I think reading some reviews of On Such a Full Sea prior to reading the novel itself helped me appreciate the book more. Several reviews talked about the epic, myth-like quality of the story, and understanding it--and protagonist Fan's journey--through that lens avoids pesky and ultimately irrelevant objections of "that's not realistic!" For though the book is fiction, it's certainly not realistic fiction, nor even realistic dystopian fiction (though that would probably be closest to its genre). Instead, it's part futuristic dystopian and part Odyssey, with Fan's journey being best understood as a series of encounters and challenges (cannibals! Sirens!) with obstacles on her path.

And while the central narrative is Fan's (little "o") odyssey to find her boyfriend Reg after he is taken from B-Mor, the regimented colony in which Fan and others live and work to provide fish for the wealthy Charters, unlike in the Odyssey, Fan's journey is only half the story. The other half of the story is that of those left behind in B-Mor, told through an anonymous first person plural narrator. In this way On Such a Full Sea is really a combination of ancient Greek styles: half epic hero's journey and half chorus in a Greek tragedy. And though at times I felt a little frustrated to be brought back to B-Mor (where little happens) when I wanted to keep following Fan (where much was happening), I do think there's something worthwhile in exploring what happens to those left behind in an epic journey. As Fan becomes myth and legend, the residents of B-Mor use her as a catalyst to question their own lives, and what results is fully realistic: some resistance, some acceptance.

Though structurally Fan is our epic hero, she's not a traditional hero (something the choral narrator reminds us of). She's brave, determined, and good, but she's also not entirely purposeful, often reacting to what happens to her rather than initiating. And she's also less fleshed out than you might think such a character would be, her presence often more a symbol than actual person.

So the book is a little different, but I liked it thoroughly, even though it leaves a rather ambiguous ending.
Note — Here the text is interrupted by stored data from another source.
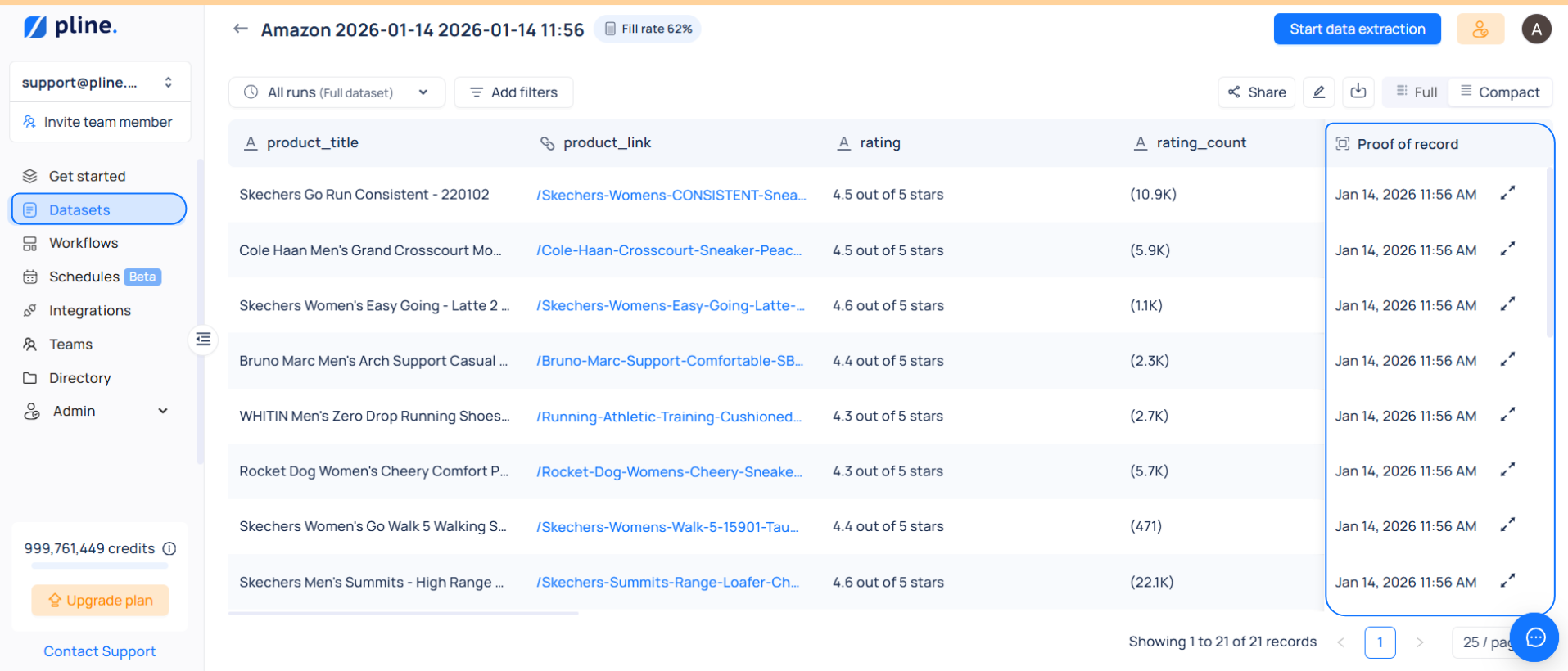Viewport: 1568px width, 671px height.
Task: Collapse sidebar with the toggle icon
Action: coord(203,339)
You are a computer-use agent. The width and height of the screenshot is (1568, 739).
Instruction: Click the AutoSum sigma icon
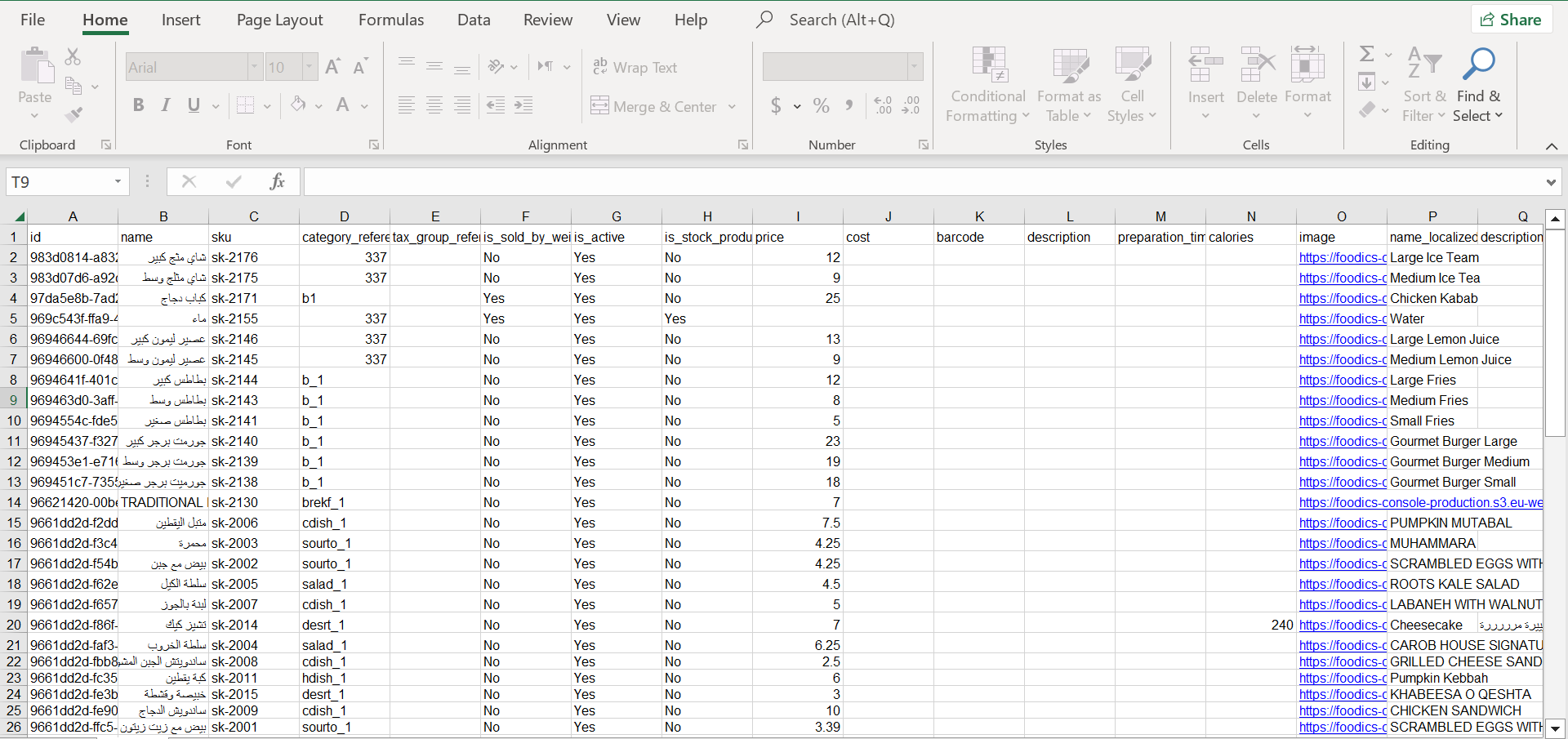click(x=1366, y=55)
*Minor quibble in a book a quite I enjoyed is that it, like so many others, uses the trope of "woman getting pregnant the first time she has sex." Though obviously such a thing is possible, I have no doubt it's also very rare, so it irks me to no end to be used constantly to artificially create drama. I'm going to start creating a list:
- On Such a Full Sea
- My Real Children
- Life After Life
- The Natural
- A Thousand Splendid Suns
- Water for Elephants
- Twilight series
- Downton Abbey (TV) -- more than once too!